_Stored data entries_.
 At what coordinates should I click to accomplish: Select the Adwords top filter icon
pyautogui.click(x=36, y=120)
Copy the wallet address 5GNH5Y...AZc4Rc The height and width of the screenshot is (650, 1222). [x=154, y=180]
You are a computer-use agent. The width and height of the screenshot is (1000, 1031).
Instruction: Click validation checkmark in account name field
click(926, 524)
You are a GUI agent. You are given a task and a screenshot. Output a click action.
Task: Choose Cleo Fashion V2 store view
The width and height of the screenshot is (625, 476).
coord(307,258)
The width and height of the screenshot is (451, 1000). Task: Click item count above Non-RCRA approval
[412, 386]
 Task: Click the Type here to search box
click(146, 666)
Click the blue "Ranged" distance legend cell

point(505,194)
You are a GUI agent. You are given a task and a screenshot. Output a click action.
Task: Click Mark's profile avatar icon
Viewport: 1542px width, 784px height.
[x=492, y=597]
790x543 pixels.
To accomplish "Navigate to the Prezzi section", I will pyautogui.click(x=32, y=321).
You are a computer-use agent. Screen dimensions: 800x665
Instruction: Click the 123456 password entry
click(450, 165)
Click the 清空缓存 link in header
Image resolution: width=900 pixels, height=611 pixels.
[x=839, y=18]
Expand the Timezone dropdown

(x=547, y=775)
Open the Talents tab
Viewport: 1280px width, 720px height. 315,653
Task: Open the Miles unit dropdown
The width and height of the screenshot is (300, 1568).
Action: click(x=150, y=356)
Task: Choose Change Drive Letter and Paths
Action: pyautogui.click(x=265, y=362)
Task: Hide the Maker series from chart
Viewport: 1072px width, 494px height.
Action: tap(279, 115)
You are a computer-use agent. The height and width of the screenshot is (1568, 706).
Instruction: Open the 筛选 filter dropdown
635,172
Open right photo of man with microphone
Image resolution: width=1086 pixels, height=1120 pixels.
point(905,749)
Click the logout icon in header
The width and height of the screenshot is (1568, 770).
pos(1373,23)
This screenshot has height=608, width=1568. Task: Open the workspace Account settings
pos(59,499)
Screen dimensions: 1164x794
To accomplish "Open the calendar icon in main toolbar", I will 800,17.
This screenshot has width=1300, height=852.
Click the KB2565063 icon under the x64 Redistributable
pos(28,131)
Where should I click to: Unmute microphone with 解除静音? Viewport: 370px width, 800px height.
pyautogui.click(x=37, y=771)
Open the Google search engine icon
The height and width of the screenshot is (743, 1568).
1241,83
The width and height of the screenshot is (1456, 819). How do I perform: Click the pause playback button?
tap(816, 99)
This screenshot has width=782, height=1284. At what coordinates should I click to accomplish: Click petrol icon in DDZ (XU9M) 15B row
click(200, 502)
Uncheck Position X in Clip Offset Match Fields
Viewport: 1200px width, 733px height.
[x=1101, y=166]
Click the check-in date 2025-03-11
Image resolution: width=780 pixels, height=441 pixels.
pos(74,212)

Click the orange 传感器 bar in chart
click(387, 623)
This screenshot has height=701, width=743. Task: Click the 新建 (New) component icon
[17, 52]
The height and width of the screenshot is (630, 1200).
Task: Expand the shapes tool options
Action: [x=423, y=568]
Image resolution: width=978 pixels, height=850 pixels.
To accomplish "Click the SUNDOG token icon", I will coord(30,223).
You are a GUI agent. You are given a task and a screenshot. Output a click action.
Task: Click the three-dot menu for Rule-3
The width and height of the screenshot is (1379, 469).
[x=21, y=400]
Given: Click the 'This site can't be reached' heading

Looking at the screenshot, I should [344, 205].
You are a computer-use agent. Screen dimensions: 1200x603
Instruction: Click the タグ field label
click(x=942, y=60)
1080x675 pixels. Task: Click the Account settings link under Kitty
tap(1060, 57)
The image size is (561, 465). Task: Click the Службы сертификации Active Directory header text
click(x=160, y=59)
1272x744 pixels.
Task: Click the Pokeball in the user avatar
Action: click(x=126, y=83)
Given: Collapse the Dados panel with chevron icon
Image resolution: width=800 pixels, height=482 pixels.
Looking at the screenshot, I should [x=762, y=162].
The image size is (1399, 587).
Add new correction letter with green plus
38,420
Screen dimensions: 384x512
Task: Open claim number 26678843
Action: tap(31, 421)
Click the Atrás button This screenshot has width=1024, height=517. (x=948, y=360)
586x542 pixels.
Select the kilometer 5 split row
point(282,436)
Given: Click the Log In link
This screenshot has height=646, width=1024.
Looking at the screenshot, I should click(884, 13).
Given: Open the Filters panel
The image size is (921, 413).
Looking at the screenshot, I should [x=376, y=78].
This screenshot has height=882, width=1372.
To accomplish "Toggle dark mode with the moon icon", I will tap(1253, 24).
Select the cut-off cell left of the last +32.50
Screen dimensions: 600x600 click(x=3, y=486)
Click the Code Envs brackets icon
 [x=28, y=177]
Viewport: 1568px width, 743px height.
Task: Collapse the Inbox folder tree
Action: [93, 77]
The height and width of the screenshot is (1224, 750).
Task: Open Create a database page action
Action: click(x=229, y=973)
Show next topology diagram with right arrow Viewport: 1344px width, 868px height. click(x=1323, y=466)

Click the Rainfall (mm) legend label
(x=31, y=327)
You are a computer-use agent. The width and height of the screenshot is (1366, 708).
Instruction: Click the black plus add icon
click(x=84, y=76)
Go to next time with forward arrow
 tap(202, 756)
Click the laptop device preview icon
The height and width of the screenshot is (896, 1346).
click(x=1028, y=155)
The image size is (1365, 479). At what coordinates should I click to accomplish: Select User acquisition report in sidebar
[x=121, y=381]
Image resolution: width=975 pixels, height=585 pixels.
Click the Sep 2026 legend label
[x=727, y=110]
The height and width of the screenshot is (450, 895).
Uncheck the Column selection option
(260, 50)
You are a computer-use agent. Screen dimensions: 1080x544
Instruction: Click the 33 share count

_WHAT YOU ARE ASKED TO DO_. What are the lines, exactly as written above, from the line with "Click the blue" to the line with "Click the 清空缓存 link in header", both included? Output only those.

_RESULT_.
Click the blue "Ranged" distance legend cell

point(505,194)
You are a GUI agent. You are given a task and a screenshot. Output a click action.
Task: Click Mark's profile avatar icon
Viewport: 1542px width, 784px height.
[x=492, y=597]
790x543 pixels.
To accomplish "Navigate to the Prezzi section", I will pyautogui.click(x=32, y=321).
You are a computer-use agent. Screen dimensions: 800x665
Instruction: Click the 123456 password entry
click(450, 165)
Click the 清空缓存 link in header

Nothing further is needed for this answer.